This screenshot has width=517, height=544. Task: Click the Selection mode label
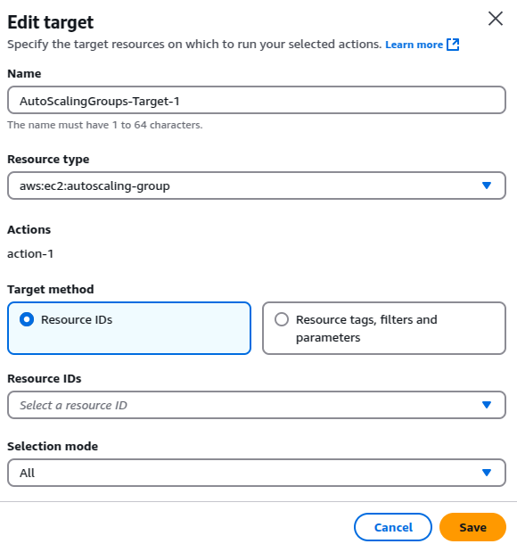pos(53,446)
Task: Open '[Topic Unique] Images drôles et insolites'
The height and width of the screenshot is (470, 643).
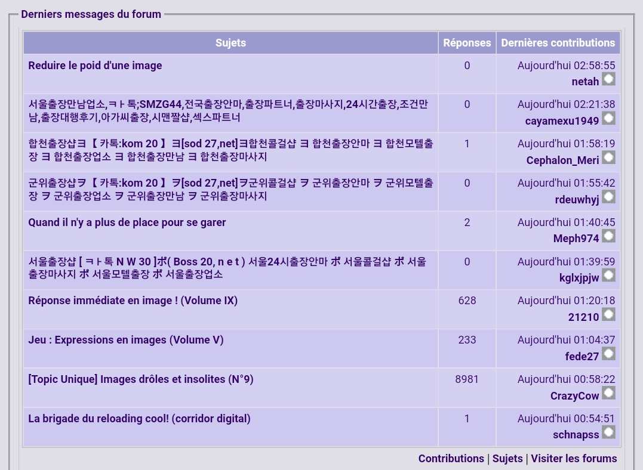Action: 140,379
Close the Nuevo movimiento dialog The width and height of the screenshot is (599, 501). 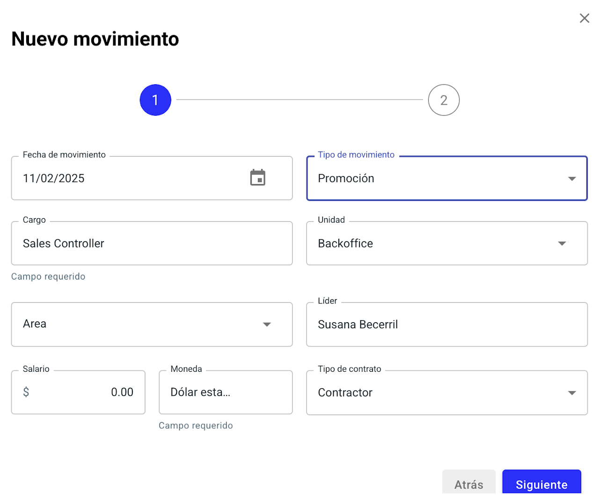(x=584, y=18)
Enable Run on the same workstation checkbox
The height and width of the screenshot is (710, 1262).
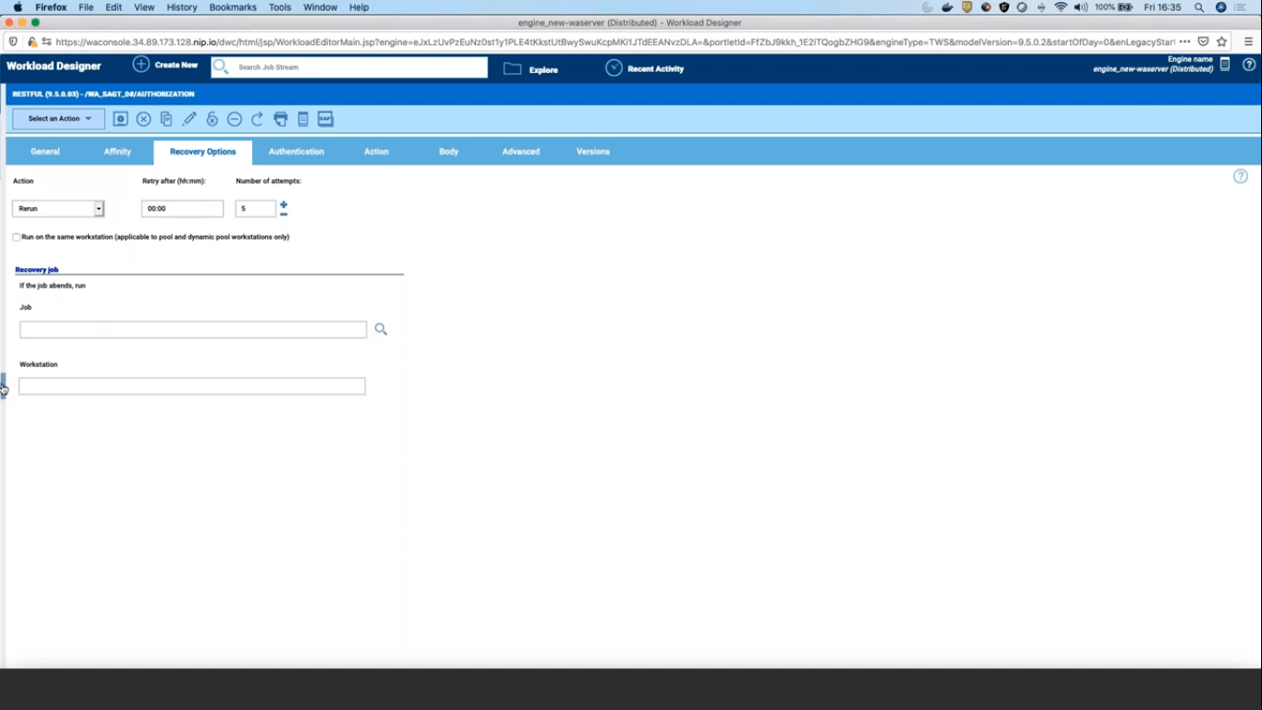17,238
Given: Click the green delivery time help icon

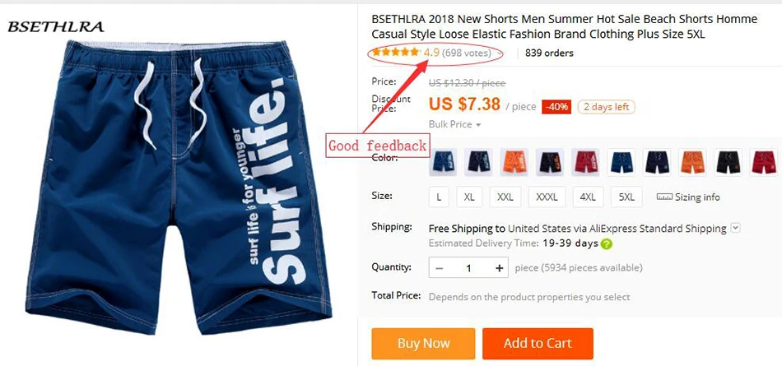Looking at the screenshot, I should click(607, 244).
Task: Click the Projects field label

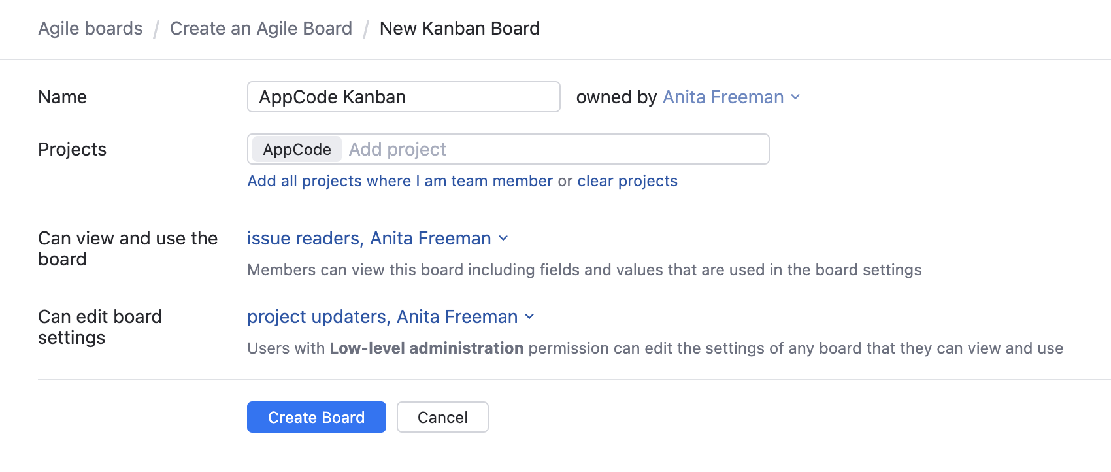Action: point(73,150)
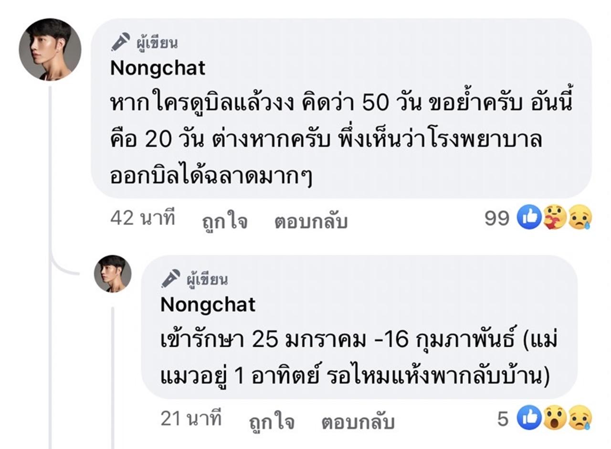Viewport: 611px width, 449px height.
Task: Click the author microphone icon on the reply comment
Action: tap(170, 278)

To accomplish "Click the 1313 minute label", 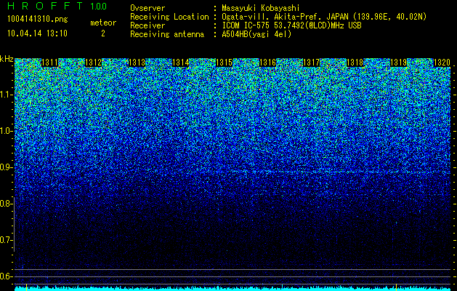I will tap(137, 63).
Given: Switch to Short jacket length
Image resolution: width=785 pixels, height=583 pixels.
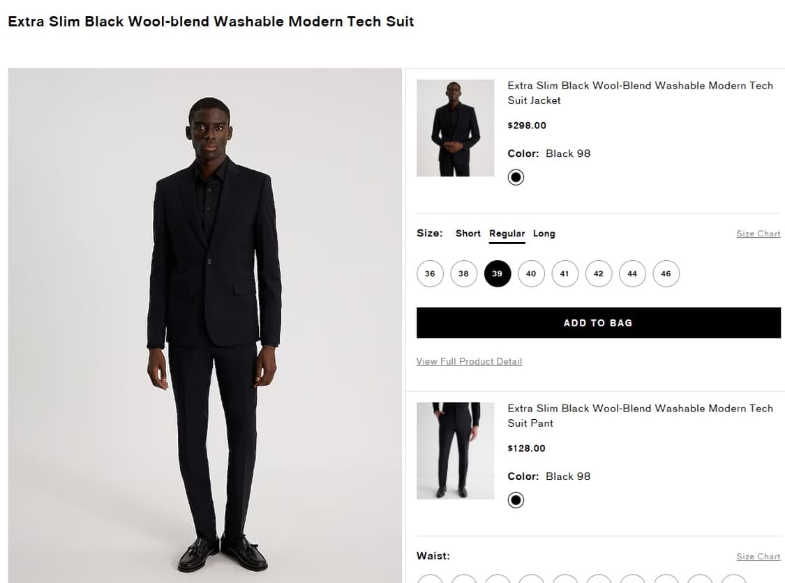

----

> **WHAT TO PRODUCE**:
From the line that contains "Given: Switch to Short jacket length" to the last line of the records above, copy each line exactly, both ends included, and leave the pictures out.

> **RESULT**:
Given: Switch to Short jacket length
Image resolution: width=785 pixels, height=583 pixels.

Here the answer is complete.